Il progetto di migrazione documentale ha avuto come obiettivo quello di un trasferimento tecnologico dalla piattaforma documentale IBM Content Manager, utilizzata da Autostrade per l’Italia nell’ultimo decennio, alla piattaforma documentale basata su Alfresco One Enterprise con integrazione su SAP.

In quest’ottica si sono svolte attività di analisi e progettazione per trasferire milioni di documenti da una piattaforma all’altra, ristrutturando il vecchio modello dati documentale sul nuovo modello dati Alfresco, al fine di non perdere informazioni, e per minimizzare gli impatti di integrazione verso tutte le applicazioni che utilizzavano i servizi documentali erogati da IBM Content Manager.
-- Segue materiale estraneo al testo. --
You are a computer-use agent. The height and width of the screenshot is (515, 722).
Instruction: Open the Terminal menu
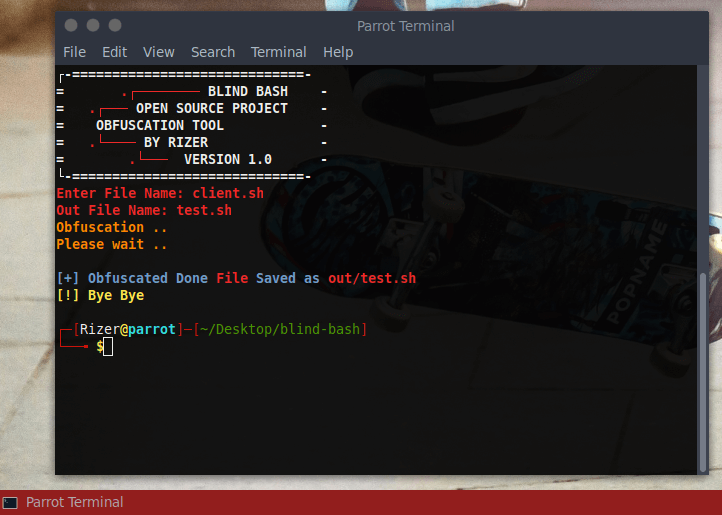[278, 52]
Inoltre ai fini di nascondere la complessità di interazione con il documentale Alfresco One e centralizzare l’utilizzo dei servizi documentali è stato realizzato un layer applicativo SOA implementato su protocollo SOAP-MTOM e WS-Security. Questo ha permesso di agevolare l’integrazione applicativa di tutte le applicazioni di Autostrade per l’Italia che hanno bisogno di interagire con i servizi documentali, ovvero effettuare attività CRUD e ricerca sui nodi documentali memorizzati nel sistema Alfresco.

Nel corso del progetto è stato realizzato un vero e proprio tool di mapping altamente configurabile tramite cui è possibile mandare in esecuzione batch (lotti) di migrazione in parallelo basati su determinati intervalli temporali. L’alta configurabilità offerta dal tool permette di mappare in ingresso tipi e metadati dalla sorgente verso tipi e destinazioni particolari sul documentale di destinazione.

Il tool di migrazione è stato altamente apprezzato anche da Alfresco ed è stato pubblicamente presentato in un webinar organizzato da Alfresco Italia.

Per ulteriori informazioni Guarda la registrazione del webinar con la partecipazione del Team Alfresco.

Il progetto di migrazione, in linea generale, ha permesso quindi di acquisire conoscenze approfondite e di dettaglio sulla piattaforma Alfresco per affrontare al meglio task complessi e pesanti, nonché strutturare e dimensionare in modo opportuno architetture per gestire in modo ottimale milioni di documenti.